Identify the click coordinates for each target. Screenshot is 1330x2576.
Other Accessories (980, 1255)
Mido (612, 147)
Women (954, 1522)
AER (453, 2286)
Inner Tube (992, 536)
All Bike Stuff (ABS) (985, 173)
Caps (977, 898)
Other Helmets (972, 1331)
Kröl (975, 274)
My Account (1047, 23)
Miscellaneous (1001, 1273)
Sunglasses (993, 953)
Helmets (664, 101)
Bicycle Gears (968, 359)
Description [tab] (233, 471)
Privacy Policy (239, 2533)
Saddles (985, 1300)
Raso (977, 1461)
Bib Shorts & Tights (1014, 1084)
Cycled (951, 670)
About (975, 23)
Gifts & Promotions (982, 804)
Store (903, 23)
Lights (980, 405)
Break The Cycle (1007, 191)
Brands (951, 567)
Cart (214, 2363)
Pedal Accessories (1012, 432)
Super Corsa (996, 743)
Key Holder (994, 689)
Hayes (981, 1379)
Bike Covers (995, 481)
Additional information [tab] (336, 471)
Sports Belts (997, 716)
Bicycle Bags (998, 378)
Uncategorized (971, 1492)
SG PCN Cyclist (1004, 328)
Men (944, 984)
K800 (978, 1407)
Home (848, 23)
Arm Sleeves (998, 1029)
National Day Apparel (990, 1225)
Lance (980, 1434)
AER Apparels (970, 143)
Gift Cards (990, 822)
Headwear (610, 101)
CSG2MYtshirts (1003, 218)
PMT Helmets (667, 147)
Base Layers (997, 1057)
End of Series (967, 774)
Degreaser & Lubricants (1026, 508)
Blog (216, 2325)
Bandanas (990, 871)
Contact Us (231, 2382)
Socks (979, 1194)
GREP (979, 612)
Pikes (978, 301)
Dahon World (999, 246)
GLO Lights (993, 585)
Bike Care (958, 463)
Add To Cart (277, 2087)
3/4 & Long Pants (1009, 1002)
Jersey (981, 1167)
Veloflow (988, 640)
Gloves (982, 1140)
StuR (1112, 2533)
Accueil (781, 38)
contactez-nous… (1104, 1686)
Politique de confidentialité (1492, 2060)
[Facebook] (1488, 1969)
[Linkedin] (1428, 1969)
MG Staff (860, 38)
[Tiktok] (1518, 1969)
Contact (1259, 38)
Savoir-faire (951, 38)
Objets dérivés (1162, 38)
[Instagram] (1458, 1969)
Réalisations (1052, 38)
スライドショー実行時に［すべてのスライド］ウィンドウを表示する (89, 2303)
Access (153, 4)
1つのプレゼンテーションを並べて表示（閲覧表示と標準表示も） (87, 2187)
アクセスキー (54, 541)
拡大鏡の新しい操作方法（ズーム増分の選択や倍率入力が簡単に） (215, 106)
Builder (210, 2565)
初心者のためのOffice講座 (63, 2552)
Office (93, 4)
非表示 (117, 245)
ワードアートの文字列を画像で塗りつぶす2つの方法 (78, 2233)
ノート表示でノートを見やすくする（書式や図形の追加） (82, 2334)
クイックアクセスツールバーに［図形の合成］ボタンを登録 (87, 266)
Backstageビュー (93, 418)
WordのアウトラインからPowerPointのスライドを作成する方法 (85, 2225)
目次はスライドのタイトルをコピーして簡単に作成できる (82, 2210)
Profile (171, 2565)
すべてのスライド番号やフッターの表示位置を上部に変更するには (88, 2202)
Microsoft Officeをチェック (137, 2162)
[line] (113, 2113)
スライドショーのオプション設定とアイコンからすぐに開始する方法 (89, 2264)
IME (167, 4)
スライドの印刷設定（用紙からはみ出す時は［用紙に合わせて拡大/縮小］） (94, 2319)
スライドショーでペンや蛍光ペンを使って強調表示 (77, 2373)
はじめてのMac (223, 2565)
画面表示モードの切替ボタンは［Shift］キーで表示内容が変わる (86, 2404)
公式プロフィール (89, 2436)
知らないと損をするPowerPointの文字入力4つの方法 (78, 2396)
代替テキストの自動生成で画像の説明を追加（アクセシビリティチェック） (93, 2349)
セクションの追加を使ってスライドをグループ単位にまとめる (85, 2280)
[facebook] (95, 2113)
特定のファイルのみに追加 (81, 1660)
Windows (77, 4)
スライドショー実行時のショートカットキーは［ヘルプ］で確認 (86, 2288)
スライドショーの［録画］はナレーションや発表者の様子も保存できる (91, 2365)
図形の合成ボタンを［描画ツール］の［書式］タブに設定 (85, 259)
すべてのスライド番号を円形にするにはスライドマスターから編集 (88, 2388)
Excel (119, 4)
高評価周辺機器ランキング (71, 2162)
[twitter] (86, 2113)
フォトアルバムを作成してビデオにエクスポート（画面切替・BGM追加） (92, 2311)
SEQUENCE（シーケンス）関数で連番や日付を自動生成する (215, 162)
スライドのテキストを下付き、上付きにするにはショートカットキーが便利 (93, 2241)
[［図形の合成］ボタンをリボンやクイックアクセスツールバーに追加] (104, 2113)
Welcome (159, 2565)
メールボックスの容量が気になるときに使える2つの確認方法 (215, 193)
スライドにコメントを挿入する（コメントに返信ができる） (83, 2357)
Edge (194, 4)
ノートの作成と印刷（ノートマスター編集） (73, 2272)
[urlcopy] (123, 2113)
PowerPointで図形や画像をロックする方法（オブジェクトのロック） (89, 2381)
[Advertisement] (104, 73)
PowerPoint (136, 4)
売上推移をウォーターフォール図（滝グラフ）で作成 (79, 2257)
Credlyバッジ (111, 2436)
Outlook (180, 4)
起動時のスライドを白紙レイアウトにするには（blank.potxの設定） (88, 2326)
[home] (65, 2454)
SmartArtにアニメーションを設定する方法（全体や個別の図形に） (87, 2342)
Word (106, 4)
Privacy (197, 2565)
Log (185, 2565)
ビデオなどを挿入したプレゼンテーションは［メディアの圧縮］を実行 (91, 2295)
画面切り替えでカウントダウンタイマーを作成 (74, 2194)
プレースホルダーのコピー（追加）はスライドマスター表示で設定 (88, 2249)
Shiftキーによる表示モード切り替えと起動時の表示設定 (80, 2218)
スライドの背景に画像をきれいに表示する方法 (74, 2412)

-=-=-

#### [REQUIREMENT]
Show every line of the listing in which the string "Bike" can be found.

#### [TASK RESULT]
All Bike Stuff (ABS) (985, 173)
Bike Covers (995, 481)
Bike Care (958, 463)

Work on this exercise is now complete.